> [About this exercise]:
Line by line, the data below should be set down unchanged, with images excluded.

> [Source material]:

=== Section Start ===

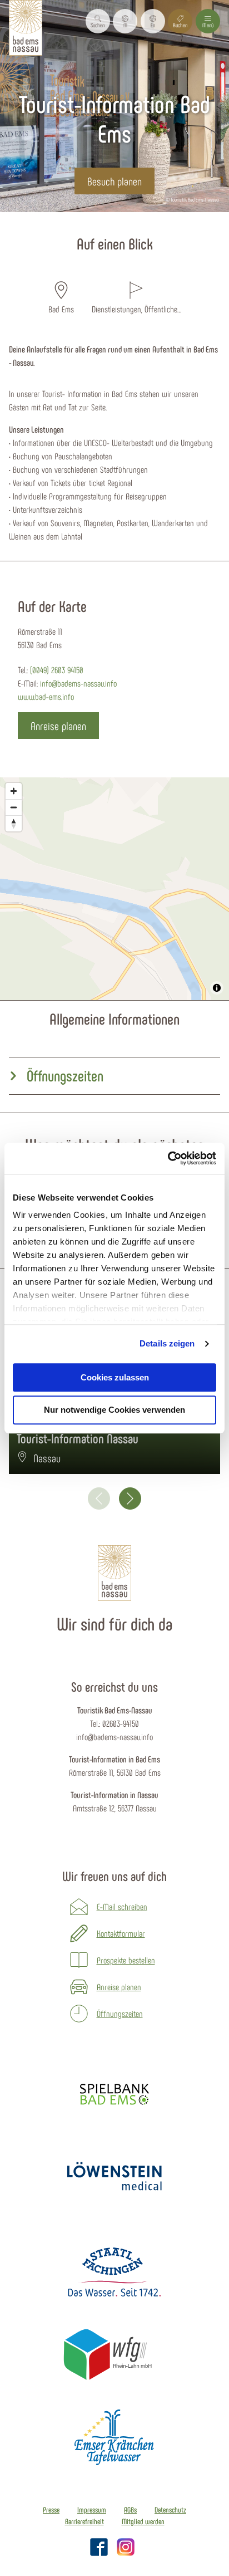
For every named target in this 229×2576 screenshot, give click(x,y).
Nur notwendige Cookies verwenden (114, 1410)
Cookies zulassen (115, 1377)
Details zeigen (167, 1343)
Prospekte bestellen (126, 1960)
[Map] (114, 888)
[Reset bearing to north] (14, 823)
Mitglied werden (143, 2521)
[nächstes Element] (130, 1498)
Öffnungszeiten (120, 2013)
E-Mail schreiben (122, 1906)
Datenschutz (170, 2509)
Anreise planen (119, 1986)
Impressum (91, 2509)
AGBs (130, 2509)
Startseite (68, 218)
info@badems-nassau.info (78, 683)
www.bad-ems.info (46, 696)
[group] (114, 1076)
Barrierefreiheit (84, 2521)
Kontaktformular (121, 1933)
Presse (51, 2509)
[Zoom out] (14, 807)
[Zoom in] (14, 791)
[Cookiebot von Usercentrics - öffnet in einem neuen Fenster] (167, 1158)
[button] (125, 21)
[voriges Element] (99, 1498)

=== Section End ===

> [Solution]:
For every named target in this 229×2576 screenshot, give click(x,y).
Nur notwendige Cookies verwenden (114, 1410)
Cookies zulassen (115, 1377)
Details zeigen (167, 1343)
Prospekte bestellen (126, 1960)
[Map] (114, 888)
[Reset bearing to north] (14, 823)
Mitglied werden (143, 2521)
[nächstes Element] (130, 1498)
Öffnungszeiten (120, 2013)
E-Mail schreiben (122, 1906)
Datenschutz (170, 2509)
Anreise planen (119, 1986)
Impressum (91, 2509)
AGBs (130, 2509)
Startseite (68, 218)
info@badems-nassau.info (78, 683)
www.bad-ems.info (46, 696)
[group] (114, 1076)
Barrierefreiheit (84, 2521)
Kontaktformular (121, 1933)
Presse (51, 2509)
[Zoom out] (14, 807)
[Zoom in] (14, 791)
[Cookiebot von Usercentrics - öffnet in einem neuen Fenster] (167, 1158)
[button] (125, 21)
[voriges Element] (99, 1498)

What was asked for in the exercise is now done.